Today has been a day of longing for Vancouver. With a few coincidences that I will share, I was reminded of this amazing city I called home for 8 years. It started with a card I received from a fellow coach. The card had a Thunderbird in the center – an important figure for the First Nations of Pacific northwest. It made me realize how much I’ve missed being surrounded by rich symbols of the First Nations when I lived in British Columbia. I have a framed print of the Raven  – a symbol of creation, prestige, and knowledge hanging in my office.

Then I heard the cries of seagulls, which for me has become a constant reminder of ocean – which I had had the privilege to see every single day in Vancouver. In the afternoon when I talked to my parents, they told me how they had come across the photos they took when they visited me in Canada as they set out to select photos for print. We talked about the wonderful time we had there and how we all miss the amazing nature of Vancouver.

Well yes, then came the slideshow… You can guess which photos were among the first in the line up! Photos of coast mountains, sunsets over the Pacific, eagles in the huge Stanley Park nestled in the middle of the city … and of friends, lots of friends – from diverse backgrounds… and of me – happy to be surrounded with nature and friends… That was when I felt the intense longing and decided I have to write about Vancouver, about missing and about letting go…

In their book ‘A Portable Identity’ Debra Bryson and Charise Hoge talk about a very important resource for people on the move – ability to let go. They define this ability as “giving up your attachment to the way your life was before some event, decision, or change altered its course…

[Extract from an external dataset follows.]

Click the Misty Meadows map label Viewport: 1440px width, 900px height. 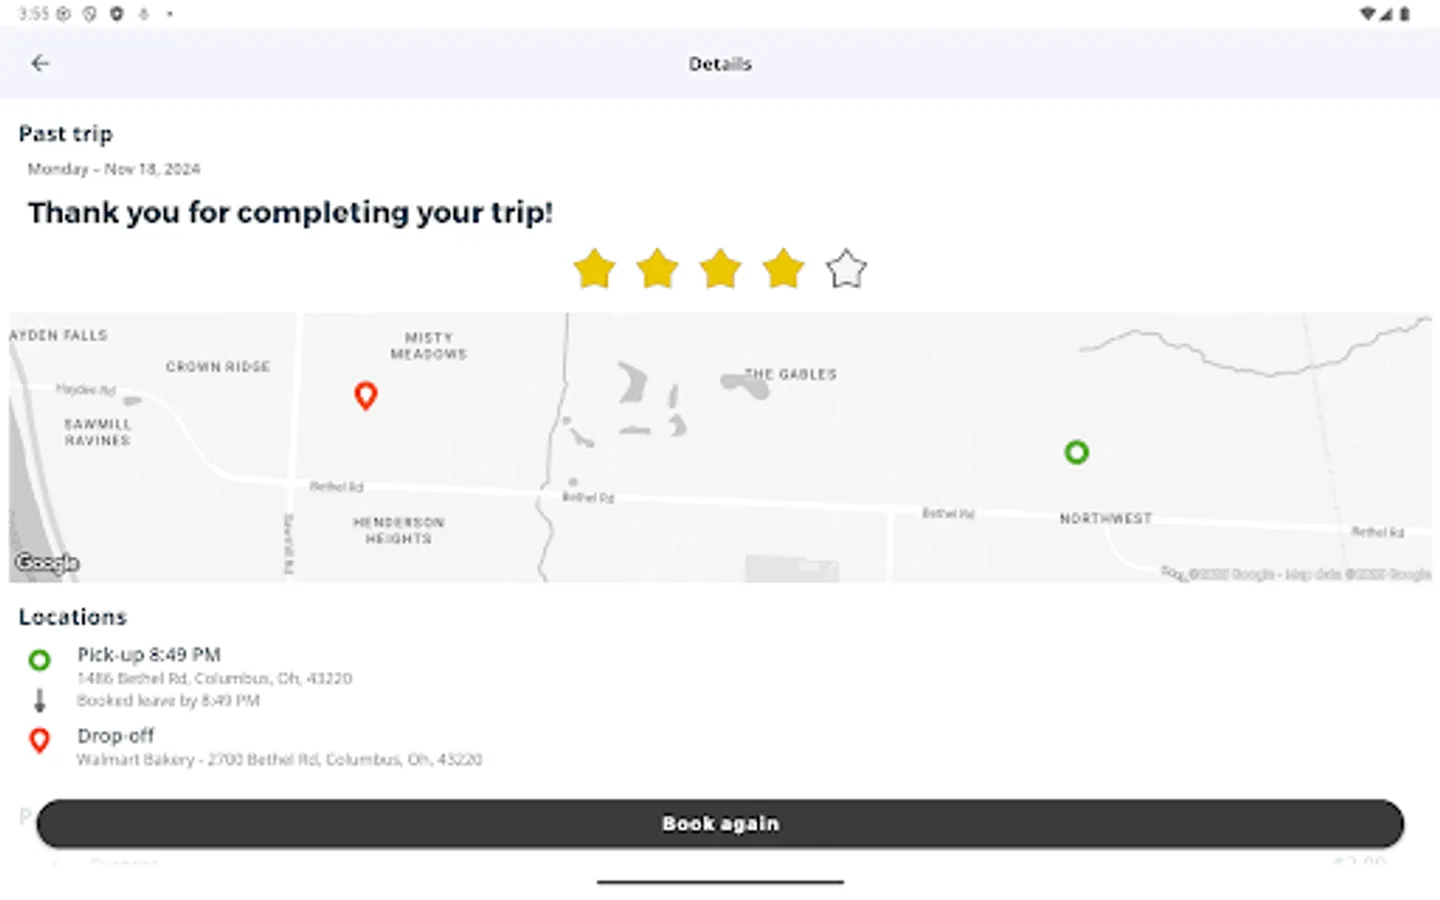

Letting go implies that you are holding onto something that needs to be released”. They point out that is not an easy thing to do because most of the time the thing you’re holding onto – your home, life-style, relationship – provided you with security.  This relates to the theme I originally wanted to write about: our need for stability and predictability all serving to the higher-order need for security. In Maslow’s famous hierarchy of needs, our need for security so fundamental that it comes right after the basic physiological needs.

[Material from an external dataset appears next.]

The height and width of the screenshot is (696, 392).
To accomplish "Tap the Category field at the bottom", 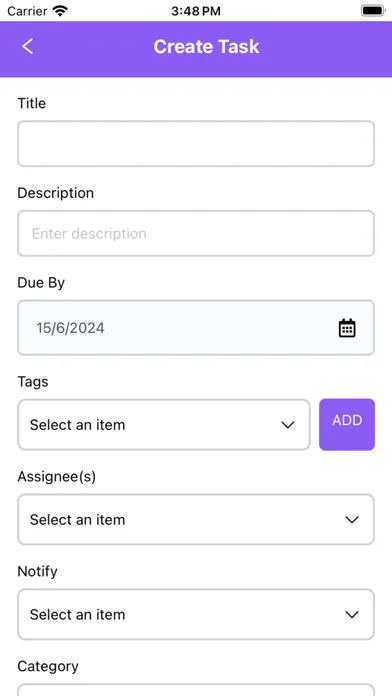I will 196,690.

A very important question to ponder on is ‘What are some things that you’re holding onto which might be blocking your way in adapting to your environment?’ Your roles, relationships, lifestyle – mountains & ocean? Without the awareness and working on “letting go” it becomes difficult to enjoy what you have. Then comes a point of decision – do you let go and focus on ‘here and now’, or do you fail to enjoy what you have because you’re still very attached to what you had before?

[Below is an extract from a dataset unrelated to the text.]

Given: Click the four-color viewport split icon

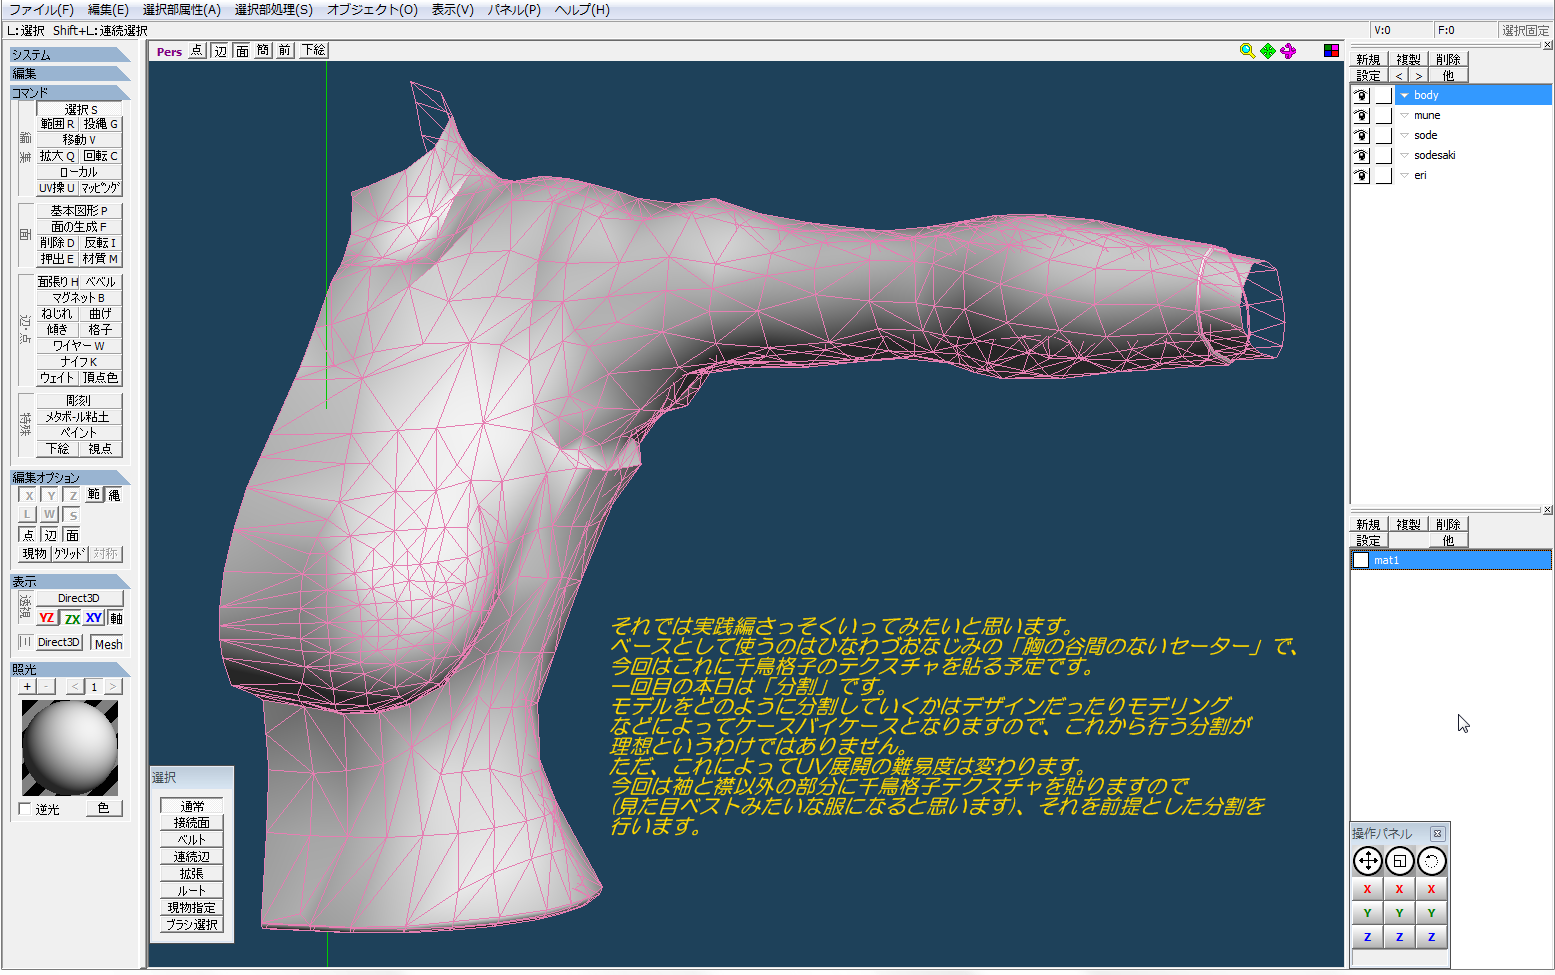Looking at the screenshot, I should [x=1331, y=51].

Here’re a few questions to guide you in your journey of letting go:

  • What do you miss about your life before your move? Make a list of things you’re still attached to.
  • How are you dealing with the discrepancy of not having those things anymore? You deny it? Get angry? Acknowledge it? Pretend?
  • Think of a time when you successfully let go of something you were very attached to – how did you do it?
  • What will become possible/ available to you when you let go?

As for me, I feel that I am still somewhat in the ‘transition area’ when it comes to my attachment to Vancouver. Success in letting go lies in coming to terms with what letting go really represents – here’s my favorite part in Bryon and Hoge’s views on the topic:


“Letting go is not about forgetting or denying or ignoring what it was. Letting go is about trusting that the past will survive in you, in your memory and in your essential core self”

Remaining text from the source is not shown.